A 90 años de su martirio
Pbro. Tomás de Híjar Ornelas
Cronista de la Arquidiócesis
Como es sabido, el 1º de agosto de 1926 entró en vigor un Capítulo del Código Penal Federal, injertado por el presidente de la República Plutarco Elías Calles, con el visto bueno de las cámaras de Diputados y Senadores, en el que se contemplaban penas patrimoniales y corporales en contra de quienes practicaran actos religiosos fuera de los templos. Como esa legislación, apodada ‘Ley Calles’, pretendía someter al Clero a los dicterios del Gobierno, los Obispos decidieron que, a partir de su entrada en vigor y mientras no se derogara esa Ley, en señal de protesta por la misma, los sacerdotes debían abandonar los templos y ejercer su ministerio en la clandestinidad, en franca rebeldía contra la nueva legislación que, siendo de rango federal, habilitó al Ejército para reprimir y castigar a los presuntos infractores de la misma.
EJERCER EL MINISTERIO SAGRADO,
UN DELITO ATROZ
El brutal asesinato en Chalchihuites, Zacatecas, de un Párroco y tres fieles laicos, dispuesto por el Jefe Militar de esa Zona, Eulogio Ortiz Reyes, dio pie al inicio de la Guerra Cristera, pero sería hasta el 1º de enero de 1927 cuando oficialmente, bajo la coordinación de la Liga Nacional Defensora de la Libertad Religiosa, se instó a los católicos a empuñar las armas en contra del Gobierno callista. Ahora bien, el presidente Calles, que no deseaba sino medir sus fuerzas contra su bestia negra, el Clero, giró instrucciones para que los miembros del Ejército Federal procedieran con toda energía contra los Eclesiásticos que ejercieran su ministerio fuera de los templos.

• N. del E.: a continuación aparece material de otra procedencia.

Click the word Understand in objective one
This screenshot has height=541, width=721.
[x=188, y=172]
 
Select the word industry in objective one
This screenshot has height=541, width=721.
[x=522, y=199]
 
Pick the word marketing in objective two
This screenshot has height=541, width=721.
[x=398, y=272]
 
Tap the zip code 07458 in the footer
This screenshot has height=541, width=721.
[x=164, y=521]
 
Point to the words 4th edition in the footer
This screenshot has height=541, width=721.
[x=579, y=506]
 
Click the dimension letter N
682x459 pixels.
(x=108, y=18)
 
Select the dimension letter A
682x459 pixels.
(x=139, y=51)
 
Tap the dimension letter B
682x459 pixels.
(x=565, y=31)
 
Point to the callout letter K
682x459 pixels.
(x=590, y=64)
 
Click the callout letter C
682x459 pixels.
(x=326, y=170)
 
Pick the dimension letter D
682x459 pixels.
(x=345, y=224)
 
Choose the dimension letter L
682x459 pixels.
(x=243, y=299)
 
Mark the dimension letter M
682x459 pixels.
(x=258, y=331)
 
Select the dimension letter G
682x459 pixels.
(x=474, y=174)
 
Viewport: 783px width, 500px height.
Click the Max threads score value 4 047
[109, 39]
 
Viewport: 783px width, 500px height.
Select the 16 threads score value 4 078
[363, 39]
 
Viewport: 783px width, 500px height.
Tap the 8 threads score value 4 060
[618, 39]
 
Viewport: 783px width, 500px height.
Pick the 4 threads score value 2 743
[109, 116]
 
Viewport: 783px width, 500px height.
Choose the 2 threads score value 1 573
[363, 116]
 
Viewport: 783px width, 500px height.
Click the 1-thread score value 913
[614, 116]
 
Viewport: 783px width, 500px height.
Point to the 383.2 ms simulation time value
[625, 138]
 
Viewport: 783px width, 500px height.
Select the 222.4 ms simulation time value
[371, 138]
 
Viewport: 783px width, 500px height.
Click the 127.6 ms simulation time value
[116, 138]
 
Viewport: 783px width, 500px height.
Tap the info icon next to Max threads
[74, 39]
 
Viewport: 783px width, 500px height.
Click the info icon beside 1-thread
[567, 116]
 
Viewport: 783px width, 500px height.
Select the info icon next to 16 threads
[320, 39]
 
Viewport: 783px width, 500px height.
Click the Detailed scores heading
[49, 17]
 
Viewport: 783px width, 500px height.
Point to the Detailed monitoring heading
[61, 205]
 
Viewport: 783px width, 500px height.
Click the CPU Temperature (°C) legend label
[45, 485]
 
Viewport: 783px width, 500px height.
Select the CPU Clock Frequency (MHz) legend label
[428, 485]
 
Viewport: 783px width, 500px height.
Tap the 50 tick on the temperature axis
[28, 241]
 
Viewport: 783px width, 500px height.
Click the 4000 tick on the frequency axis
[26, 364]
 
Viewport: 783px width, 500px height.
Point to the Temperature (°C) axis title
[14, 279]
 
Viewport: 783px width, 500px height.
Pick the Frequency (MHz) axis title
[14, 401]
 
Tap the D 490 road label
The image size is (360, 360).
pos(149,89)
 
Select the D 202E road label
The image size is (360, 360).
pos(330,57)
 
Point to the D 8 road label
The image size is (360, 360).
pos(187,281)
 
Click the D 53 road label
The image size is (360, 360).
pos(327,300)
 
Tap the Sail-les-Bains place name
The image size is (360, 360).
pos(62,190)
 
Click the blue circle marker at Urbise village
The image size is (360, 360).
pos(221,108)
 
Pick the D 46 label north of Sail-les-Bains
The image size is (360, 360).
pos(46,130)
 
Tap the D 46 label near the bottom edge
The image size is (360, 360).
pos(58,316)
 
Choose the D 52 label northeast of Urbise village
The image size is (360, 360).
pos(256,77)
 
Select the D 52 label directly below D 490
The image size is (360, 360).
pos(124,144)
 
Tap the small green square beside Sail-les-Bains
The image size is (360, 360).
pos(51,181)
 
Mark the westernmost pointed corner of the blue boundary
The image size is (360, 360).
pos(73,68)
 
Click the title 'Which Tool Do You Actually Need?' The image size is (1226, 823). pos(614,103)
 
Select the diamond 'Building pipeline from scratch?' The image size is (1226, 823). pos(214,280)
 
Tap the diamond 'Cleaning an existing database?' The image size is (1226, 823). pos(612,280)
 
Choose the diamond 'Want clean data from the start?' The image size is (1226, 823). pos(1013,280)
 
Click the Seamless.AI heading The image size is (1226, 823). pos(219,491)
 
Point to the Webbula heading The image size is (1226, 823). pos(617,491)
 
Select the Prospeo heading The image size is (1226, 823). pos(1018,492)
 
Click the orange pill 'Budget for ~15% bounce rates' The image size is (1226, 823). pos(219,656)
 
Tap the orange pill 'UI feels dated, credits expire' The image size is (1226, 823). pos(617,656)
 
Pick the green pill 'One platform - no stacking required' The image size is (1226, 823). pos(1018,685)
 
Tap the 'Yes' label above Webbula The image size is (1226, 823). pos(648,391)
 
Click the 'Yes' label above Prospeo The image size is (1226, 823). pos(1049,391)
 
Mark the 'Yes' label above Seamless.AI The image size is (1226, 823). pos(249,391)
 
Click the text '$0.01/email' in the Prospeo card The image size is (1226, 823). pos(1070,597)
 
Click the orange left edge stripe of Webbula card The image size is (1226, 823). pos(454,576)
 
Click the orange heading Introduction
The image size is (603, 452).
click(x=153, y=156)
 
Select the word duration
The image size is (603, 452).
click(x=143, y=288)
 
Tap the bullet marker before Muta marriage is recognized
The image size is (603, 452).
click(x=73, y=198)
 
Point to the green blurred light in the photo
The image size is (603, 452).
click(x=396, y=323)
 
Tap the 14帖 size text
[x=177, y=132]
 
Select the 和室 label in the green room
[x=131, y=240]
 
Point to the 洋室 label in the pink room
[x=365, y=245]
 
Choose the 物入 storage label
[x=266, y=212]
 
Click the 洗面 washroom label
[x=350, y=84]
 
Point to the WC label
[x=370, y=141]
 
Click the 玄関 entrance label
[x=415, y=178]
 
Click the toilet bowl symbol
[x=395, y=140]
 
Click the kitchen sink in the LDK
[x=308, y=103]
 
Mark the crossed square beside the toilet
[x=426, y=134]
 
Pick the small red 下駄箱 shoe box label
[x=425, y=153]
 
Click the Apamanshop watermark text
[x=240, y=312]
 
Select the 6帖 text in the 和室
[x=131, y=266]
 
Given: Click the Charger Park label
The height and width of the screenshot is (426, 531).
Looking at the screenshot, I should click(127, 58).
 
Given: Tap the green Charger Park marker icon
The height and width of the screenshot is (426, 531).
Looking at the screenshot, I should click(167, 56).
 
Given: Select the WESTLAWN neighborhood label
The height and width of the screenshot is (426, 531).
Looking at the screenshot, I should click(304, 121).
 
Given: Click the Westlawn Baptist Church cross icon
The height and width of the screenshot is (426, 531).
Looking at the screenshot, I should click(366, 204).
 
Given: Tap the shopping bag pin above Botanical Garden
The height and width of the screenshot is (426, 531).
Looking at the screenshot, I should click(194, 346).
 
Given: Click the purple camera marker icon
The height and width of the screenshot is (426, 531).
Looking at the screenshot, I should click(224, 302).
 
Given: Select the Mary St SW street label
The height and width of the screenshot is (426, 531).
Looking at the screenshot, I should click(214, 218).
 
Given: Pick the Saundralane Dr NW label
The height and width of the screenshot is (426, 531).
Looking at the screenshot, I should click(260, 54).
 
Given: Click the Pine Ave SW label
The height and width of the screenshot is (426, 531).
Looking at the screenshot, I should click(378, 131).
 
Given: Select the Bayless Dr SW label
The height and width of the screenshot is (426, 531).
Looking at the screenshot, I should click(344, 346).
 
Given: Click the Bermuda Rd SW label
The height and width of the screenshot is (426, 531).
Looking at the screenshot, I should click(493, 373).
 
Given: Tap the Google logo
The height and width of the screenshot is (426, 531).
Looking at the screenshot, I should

Fue lo que ocurrió al anciano Párroco de Mechoacanejo, Delegación Municipal de Teocaltiche, Jalisco, en la Diócesis de Aguascalientes, aprehendido por los soldados la tarde del 26 de marzo de 1927, cuando se encaminaba a la ranchería de El Salitre a presidir la Misa y confesar a los fieles. También arrestaron a dos jóvenes que le acompañaban: Gregorio Martínez y Gil Tejeda, testigos de su viacrucis.
EL SECRETARIO DE GUERRA
Y MARINA, JOAQUÍN AMARO,
DISPUSO SU FUSILAMIENTO
Con las manos atadas a la espalda fueron conducidos a la población de Villa Hidalgo, apenas el tiempo necesario para trasladarlos a la Ciudad de Aguascalientes, y de ésta a León, donde se encontraba el General Joaquín Amaro, quien dispuso que el presbítero fuera fusilado en San Julián, Jalisco, en respuesta a la bravía participación de sus habitantes en la resistencia activa católica.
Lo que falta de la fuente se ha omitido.